__What needs to be done__. Where an entry below contains an image, skip the image and reproduce the rest exactly.

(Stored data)
========
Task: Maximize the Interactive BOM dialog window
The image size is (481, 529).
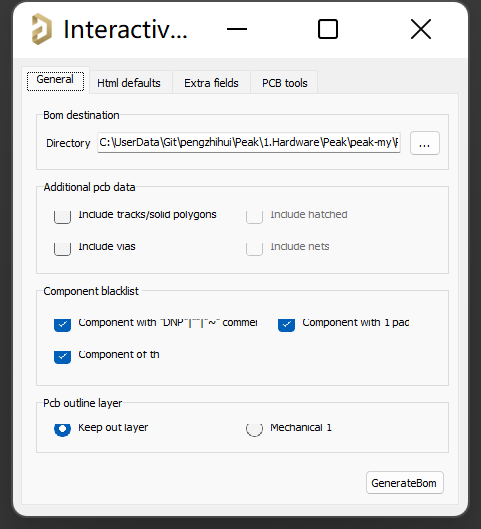Action: point(328,29)
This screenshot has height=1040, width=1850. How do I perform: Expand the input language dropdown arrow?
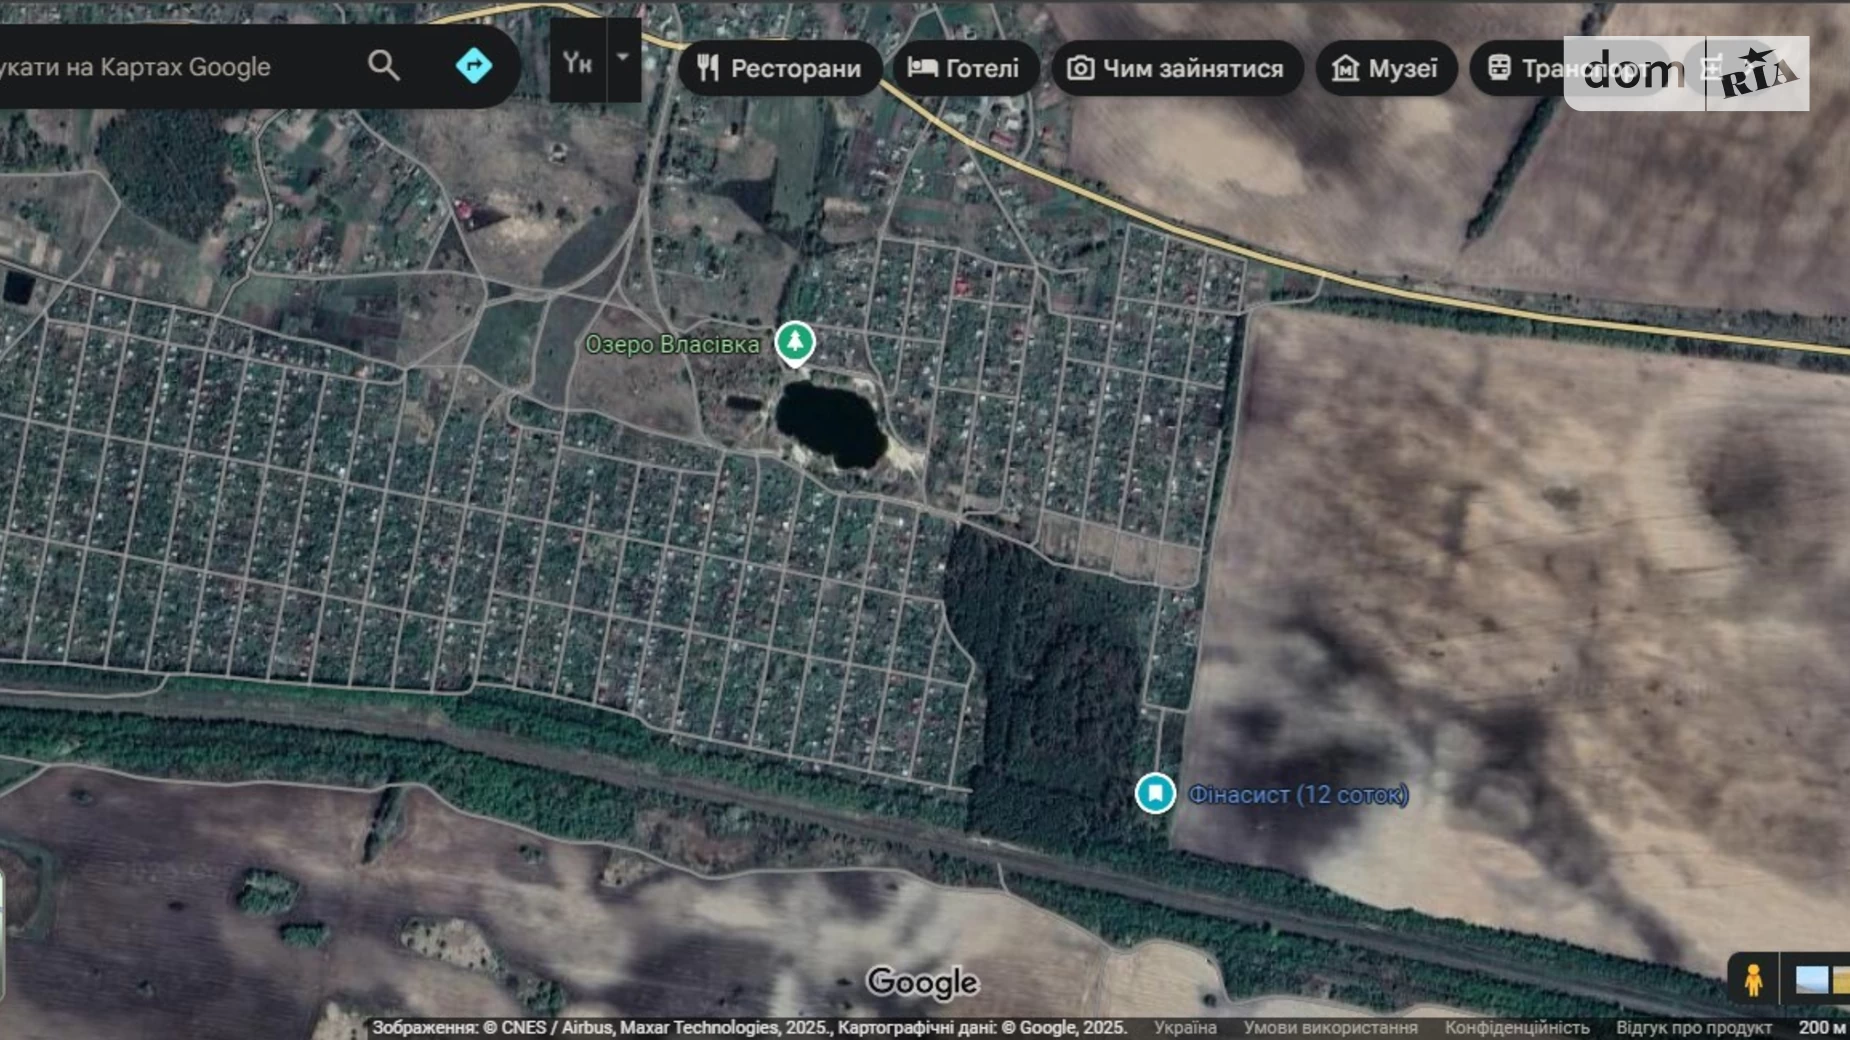pyautogui.click(x=623, y=60)
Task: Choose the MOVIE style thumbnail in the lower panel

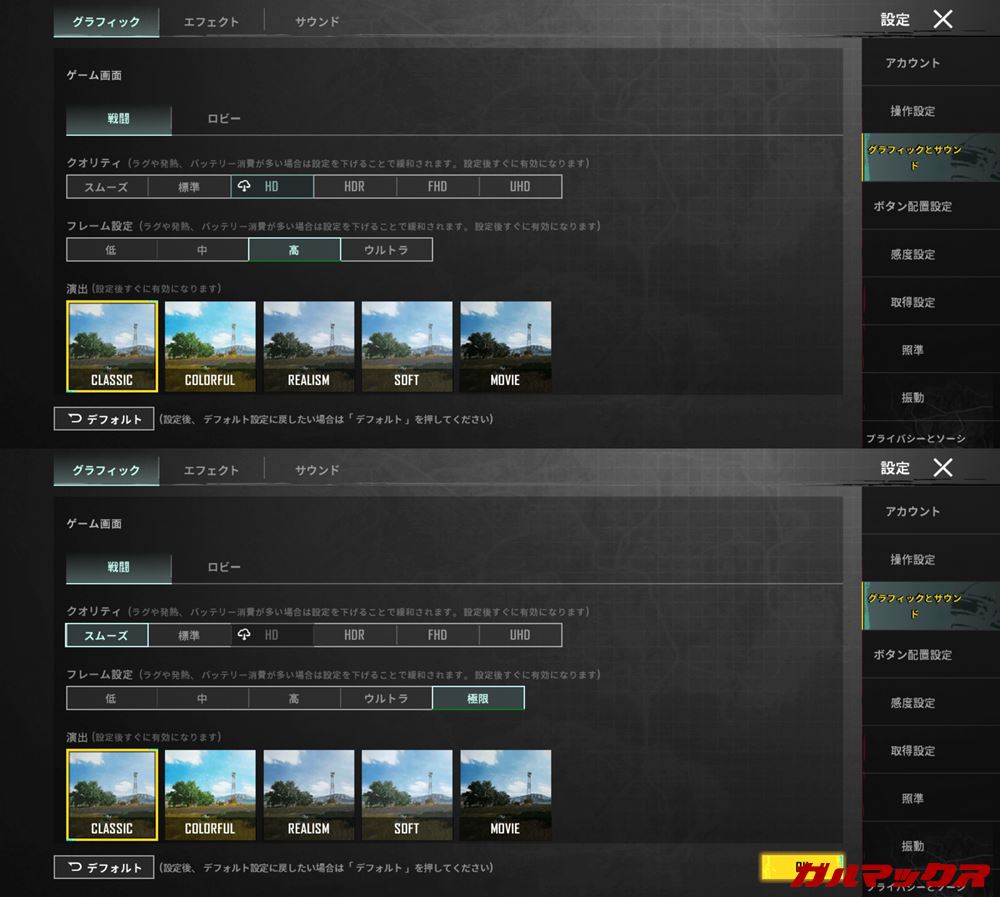Action: pyautogui.click(x=505, y=795)
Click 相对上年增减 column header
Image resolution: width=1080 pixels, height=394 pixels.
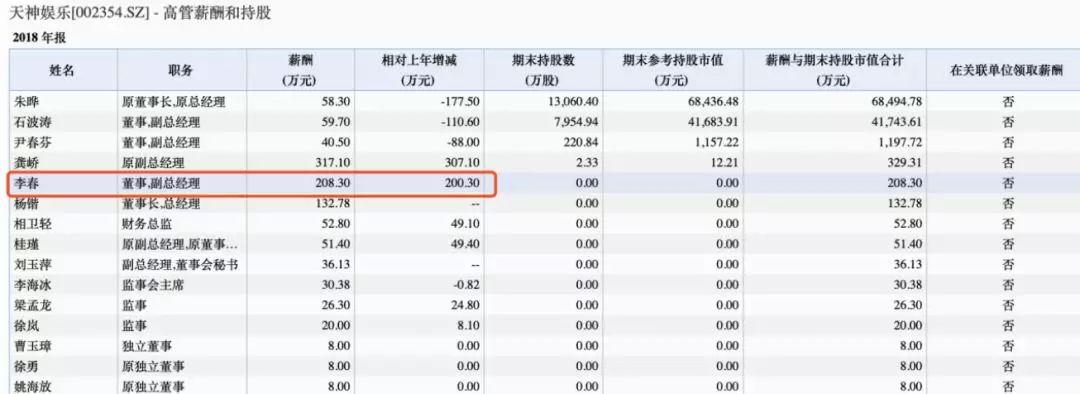click(419, 70)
========
__Solution for this task__.
Task: Maximize the Interactive BOM dialog window
The image size is (481, 529).
Action: point(328,29)
This screenshot has height=1040, width=1850. How do I perform: Expand the input language dropdown arrow?
pyautogui.click(x=623, y=60)
Task: Choose the MOVIE style thumbnail in the lower panel

Action: pyautogui.click(x=505, y=795)
Click 相对上年增减 column header
Image resolution: width=1080 pixels, height=394 pixels.
click(419, 70)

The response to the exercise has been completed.